Ed allora addio, Raffaele. Ci incontrammo a fine maggio fa proprio qui, sugli scavi di una piazza San Giustino appena benedetta dal Segretario di Stato Vaticano, Cardinale Pietro Parolin. Esprimesti, di poco incerto nell’incedere ma granitico nella lucida volontà, il desiderio di visitare la cattedrale. Marco e Paolo ti sostennero con discrezione in quel contatto col Trascendente. Che oggi accompagna la tua partenza.
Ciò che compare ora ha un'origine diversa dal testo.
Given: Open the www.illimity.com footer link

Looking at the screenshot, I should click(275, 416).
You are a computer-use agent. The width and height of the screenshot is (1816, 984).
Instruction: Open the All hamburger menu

Addio Lulluccio, personaggio monumentale della abruzzesità e, segnatamente, della teatinità. Non c’è tradizione, istituzione culturale, emozione identitaria a cui tu non abbia riservato l’estro, la profondità, il calore e la cifra valoriale della tua poesia. Chieti ti è grata, per averla narrata con i colori, i suoni e le parole dell’eloquio degli ultimi. E, nel contempo, con la statura che solo i “grandi” sono in grado di affermare tra le pieghe del cuore.